File: grid_reduction.cu

package info (click to toggle)
pytorch 1.13.1%2Bdfsg-4
links: PTS, VCS
area: main
in suites: bookworm
size: 139,252 kB
sloc: cpp: 1,100,274; python: 706,454; ansic: 83,052; asm: 7,618; java: 3,273; sh: 2,841; javascript: 612; makefile: 323; xml: 269; ruby: 185; yacc: 144; objc: 68; lex: 44
file content (620 lines) | stat: -rw-r--r-- 20,499 bytes
// Inter-block reduction.
//
// The gridReduce function performs point-wise reductions of scalars across
// thread blocks. Thread blocks are disjointly partitioned into groups,
// "reduction segments", that are collectively defined by boolean template
// parameters, X_BLOCK, Y_BLOCK and Z_BLOCK. Each of X/Y/Z_BLOCK determines
// whether thread blocks along the dimension should be grouped into the same
// reduction segment. Cross-block reducitons are independently done within each
// segment and generates distinctive results per segment. For instance, if all
// of X/Y/Z_BLOCK are true, reductions will be done across all thread blocks
// since there will be just a single segment consisting of all thread blocks.

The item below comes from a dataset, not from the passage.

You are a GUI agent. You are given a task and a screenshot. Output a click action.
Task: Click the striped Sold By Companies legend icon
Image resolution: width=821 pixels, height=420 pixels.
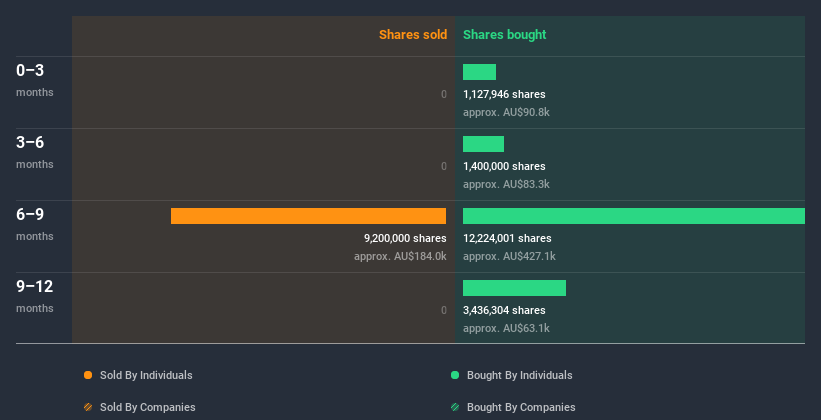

If
// none of them are true, each thread block will become a segment by itself, so
// no reduction will be performed.
//
// The input scalars to reduce within each segment are a certain subset of
// thread-private scalars provided as part of the gridReduce function
// parameters. Boolean template parameters, X_THREAD, Y_THREAD and Z_THREAD,
// determine which subset of the scalars should be used for inter-block
// reductions. Specifically, all the input scalars of threads along each
// dimension will be used when X/Y/Z_THREAD are true. Otherwise, only the value
// held at offset 0 of each dimension will be used. Thus, for example, if all of
// X/Y/Z_THREAD are true, the scalars of all threads in each block will
// participate in inter-block reductions. If all of them are false, only one
// scalar of the thread at threadIdx.x == threadIdx.y == threadIdx.z == 0 will
// be used. In the code below, we call the subset of threads a "reduction
// block". "Participating" thread dimensions here are similar to the
// "non-participating" block dimensions. They come from a block dimension that
// has not been reduced before hitting this grid reduction.
//
// Inter-block reductions perform point-wise reductions of scalars of reduction
// blocks within each reduction segment. More specifically, let rb be a
// reduction block and rs be a reduction segment. Let IN(thread_idx, block_idx)
// denote the input scalar of thread at thread_idx and block_idx. The result of
// each reduction segment, OUT(thread_idx, block_idx_out), is defined only for
// each thread_idx in thread block block_idx_out in the segment as follows:
//
//   OUT(thread_idx, block_idx_out) =
//     Reduction of IN(thread_idx, block_idx) for
//       all block_idx in a reduction segment
//
// OUT is not given for all threads that are not in block_idx_out and the
// reduction block.
//
// See also the function comment of gridReduce.

namespace reduction {

// Reduces all the reduction blocks in each reduction segment. This is the
// "cleanup" stage of a grid reduction.
//
// This is only called by one thread block per reduction segment. The input
// reduction blocks of the segment are stored in an intermediate buffer pointed
// by parameter in. Template parameters X/Y/Z_THREAD denote how the reduction
// block is formed.
//
// The size of a reduction block is by definition smaller or equal to the size
// of a thread block. We use the remaining threads to parallelize reductions
// across reduction blocks. For example, when X/Y/Z_THREAD = {true, false,
// false}, we use blockDim.y*blockDim.z threads for each output value. This is
// done first by loading the input values in parallel and then by reducing
// across threads of dimensions whose XYZ_THREAD are false.
//
// Note that what is done here after the loading from global memory is similar
// to what the existing blockReduce function does.
template <
    bool X_THREAD,
    bool Y_THREAD,
    bool Z_THREAD,
    typename T,
    typename Func>
__device__ void gridReduceLastBlock(
    T& out,
    const volatile T* in,
    const nvfuser_index_t
        grid_reduction_segment_size, // Number of reductions across
                                     // grid reduce dimensions
    const nvfuser_index_t
        block_reduction_segment_size, // Number of reductions across the block
    Func reduction_op,
    T* shared_buf,
    bool write_pred,
    T init_val) {
  // We have to do num_reductions across reduction_size. The reductions are
  // contiguous, but offset by reduction_size. There is an entry in "in" for
  // every block, and every thread marked as true. Threads in dimensions marked
  // as false can be used to parallelize the reduction.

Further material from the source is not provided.